So maybe they bought that $500,000 property, like you mentioned, they put that 5% down and now there’s a chance that maybe they’re at what, their loan amount was on that property. So when people hear this, they’re coming at you and I and saying yeah, your example is great, but it’s not always a great time to buy. So what do you say when somebody has those thoughts? Because you and I know the importance of home ownership long term. We also know it’s not always a great time to buy a house. So just dive into that just a minute.

Josh Lewis, California Mortgage Broker: The last thing you said is the most important there. [00:05:00] If you’re talking to a person who either sells real estate or sells mortgages for a living and they ever say any version of, “It’s always a great time to buy!”… just run away. That is self-serving. So what you and I have said here, Jeb, is over a lifetime, everyone should aspire to become a homeowner because it’s going to lead to greater wealth.

Does that mean that it is always a great time to buy, or that there are not better times to buy than others? That’s absolutely not the case. So probably the best example I have is a set of clients of mine. They are the parents of one of my wife’s best friends.

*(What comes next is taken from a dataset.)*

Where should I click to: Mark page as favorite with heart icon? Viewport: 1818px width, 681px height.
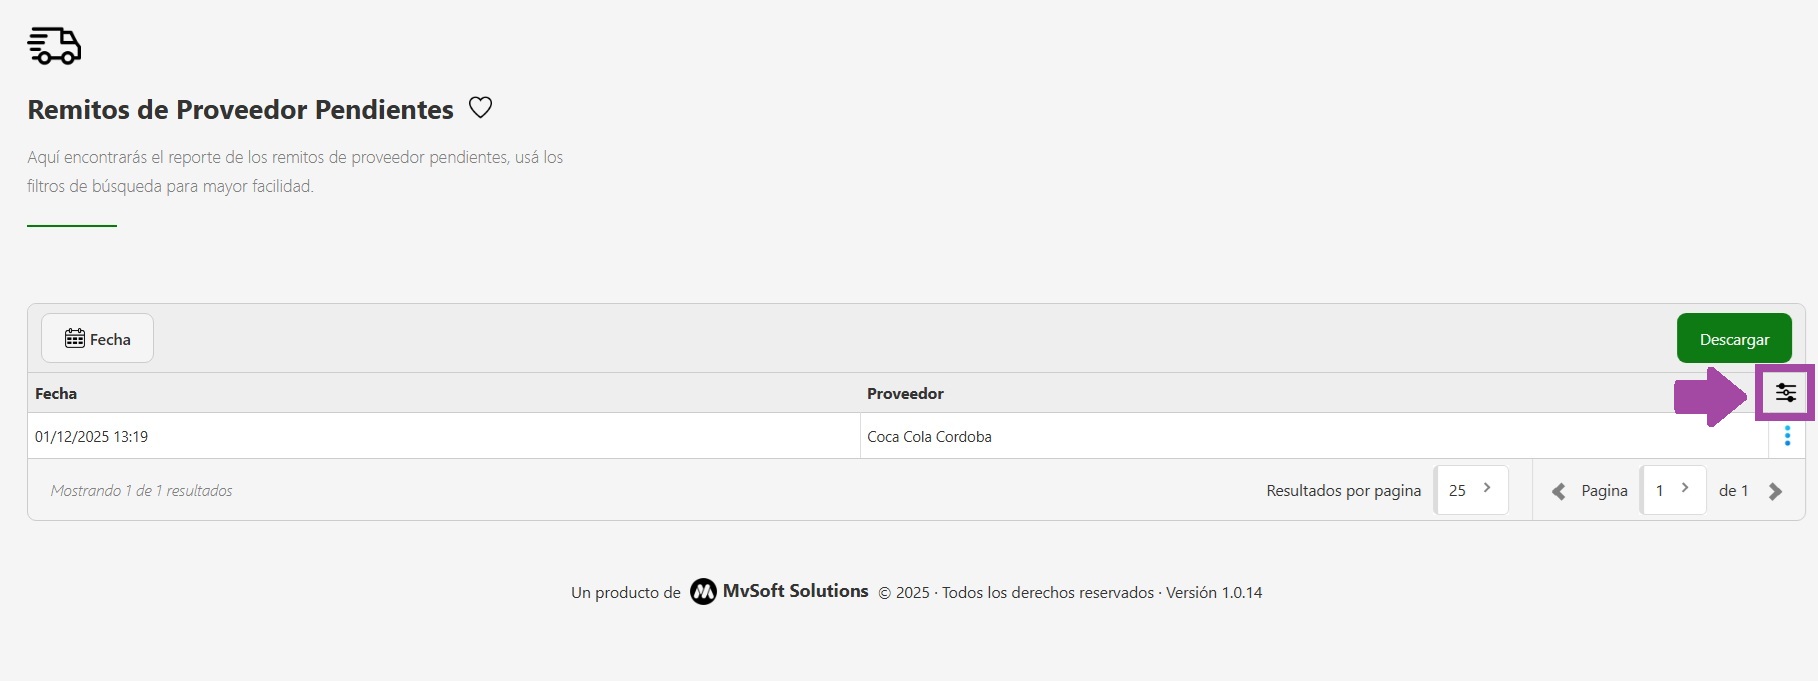point(480,108)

And in 2006 they came to and said, we want to buy a house. There were some red flags, homes were at an all-time high, affordability was at an all-time low and we said, “Hey, this may not be an optimal time to buy”. 

They said, “We do not care, we’ve rented where we rent. We’ve rented this house for 20 years. When we started renting there, it was worth about $150,000. Today it’s worth about $350-400,000. We’ve paid $250,000 in rent over that time, and we are not going to rent anymore.”

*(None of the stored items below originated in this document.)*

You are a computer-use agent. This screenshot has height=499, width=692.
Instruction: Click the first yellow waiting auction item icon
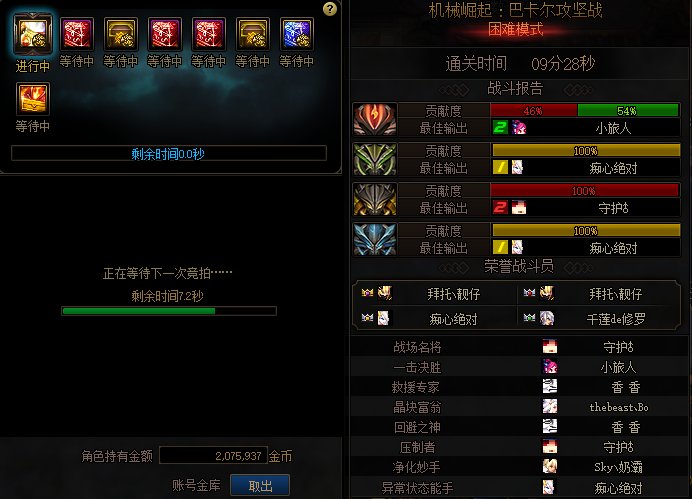120,34
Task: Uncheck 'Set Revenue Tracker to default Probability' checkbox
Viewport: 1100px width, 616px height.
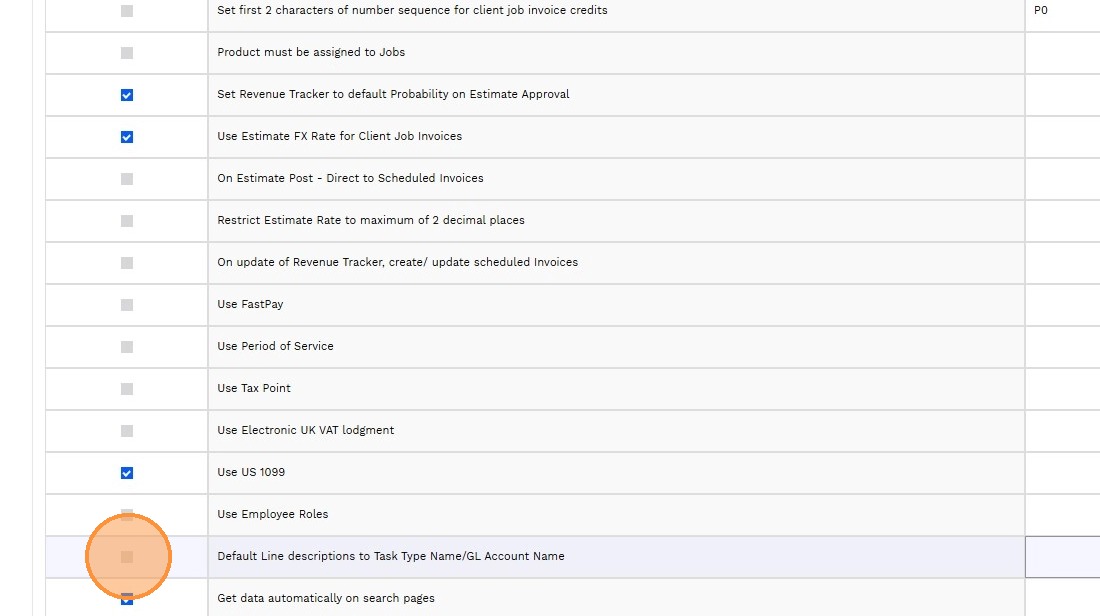Action: point(127,95)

So these folks had the perfect view, they said, “I don’t care what happens with home prices going forward. We are going to buy this home. We’re going to pay it off in the next 30 years. And when we come to retirement age, we’re gonna own this home free and clear”. And that is essentially what happened. That home dipped, they paid close to $600,000. At the bottom, it probably wasn’t worth $400,000.

And now today through principal reduction, they’ve paid that thing down through the years, they owe about $250,000 on the property and it’s worth a little over a million. So they bought at the absolute peak of the market, absolute wrong time. They’ve still been able to refinance three times through that process, decreasing their payment every time.

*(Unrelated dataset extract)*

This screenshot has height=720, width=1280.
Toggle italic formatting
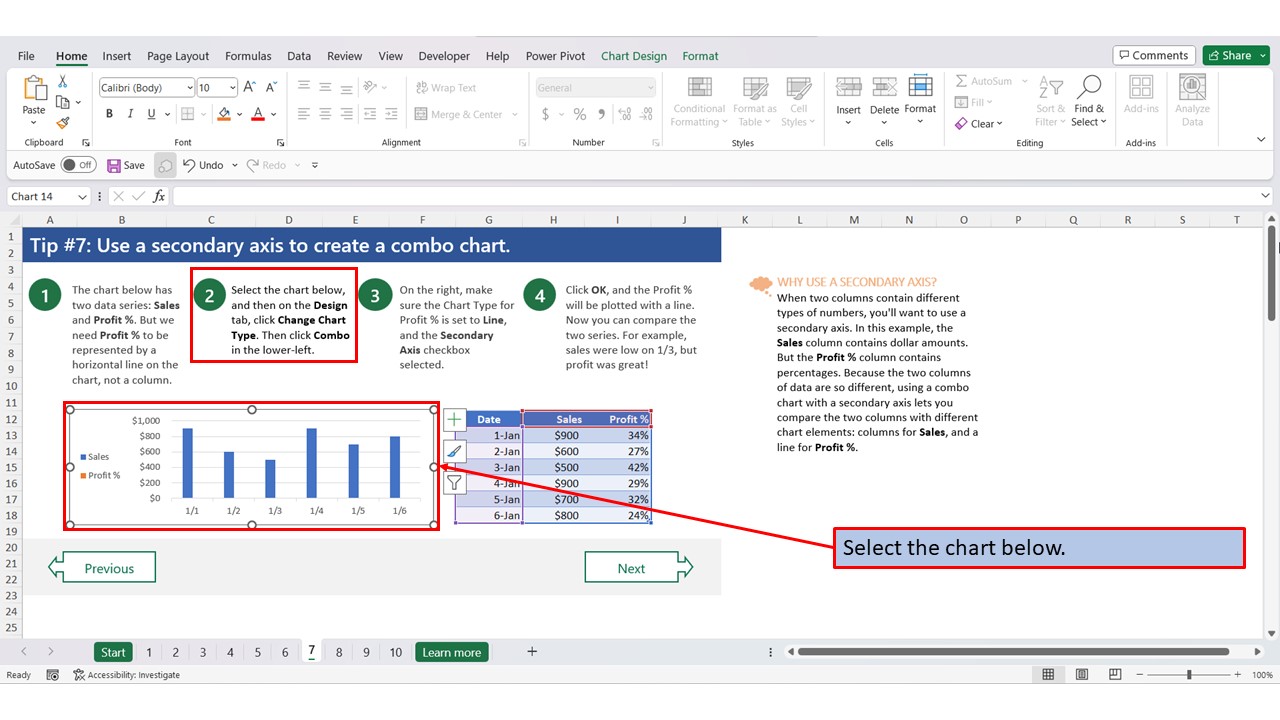click(128, 113)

They’ve paid far less to own that property than it would’ve cost to rent it, and they’re sitting on, you know, three quarters of a million conservatively, in terms of equity and they’re probably gonna sell that house, move to Tennessee, pay $400,000 cash for a home and have another $350,000 of retirement cash available for them.

So that is probably the best example of, was that the best time to buy? No, it’s a terrible time to buy. But because they took the long view and said, “We can afford this payment. We want to be homeowners and we’re gonna live here for the long haul,”… hardly anyone has to worry. So Jeb, going back to that leverage example nationwide, over the long term home price appreciation has averaged 3.2%. 

So there’s times when it’s gone down, there’s times when it’s gone up 10, 12, 15%. Over the long haul nationwide, 3.2%. So using our example, if we had 3.2% appreciation over a 10 year period, it’s a 35 to 40% increase. So that $500,000 home goes to somewhere around $700,000 and we controlled that for a down payment of $25,000. So you’re gonna have equity of a couple hundred thousand dollars for a $25,000 investment. Over the long haul, that is the impact that leverage has on your wealth.

Jeb Smith, Huntington Beach Realtor: And another example my, my wife and I got married in 2011. Had a child in 20 12. And towards the end of 2012 she started wanting to look at properties. We were renting an apartment at that time. And, you know she came home one day, said, “Hey, look I saw this property I want to go see.”

And in my head, I wasn’t thinking about buying a property at all, right? I had been through the housing crash. I had owned property. I had to short sell property. I owned some investment property that I just you know, that I ended up selling just because it was a crazy market. I was in the trenches with everyone else at that time and honestly a little timid about the market in general, just because, like I got beat up pretty badly along with a lot of other people. Even though I made some money, I lost just as much during that period of time. So I wasn’t really thinking about the idea of buying house. But we were in a two bedroom apartment downtown Huntington Beach, no real yard in fact, no yard at all.

We just had a child. And so she wanted to go see this property and I was shy of seeing it just because again what I had been through. Long story short, we ended up buying this property. We ended up closing in December of that year. Little did I know the market would start to pick up in 2013. 

I was in the real estate business. I don’t think anybody knew that 2012 was essentially going to end up being the bottom, not the bottom of the market, but right before the tides would turn. In 2013, the market started to take off and now we’ve been in that property 10 years and that property has more than doubled. 120 -130% or so from where we bought that property. Which is a substantial gain.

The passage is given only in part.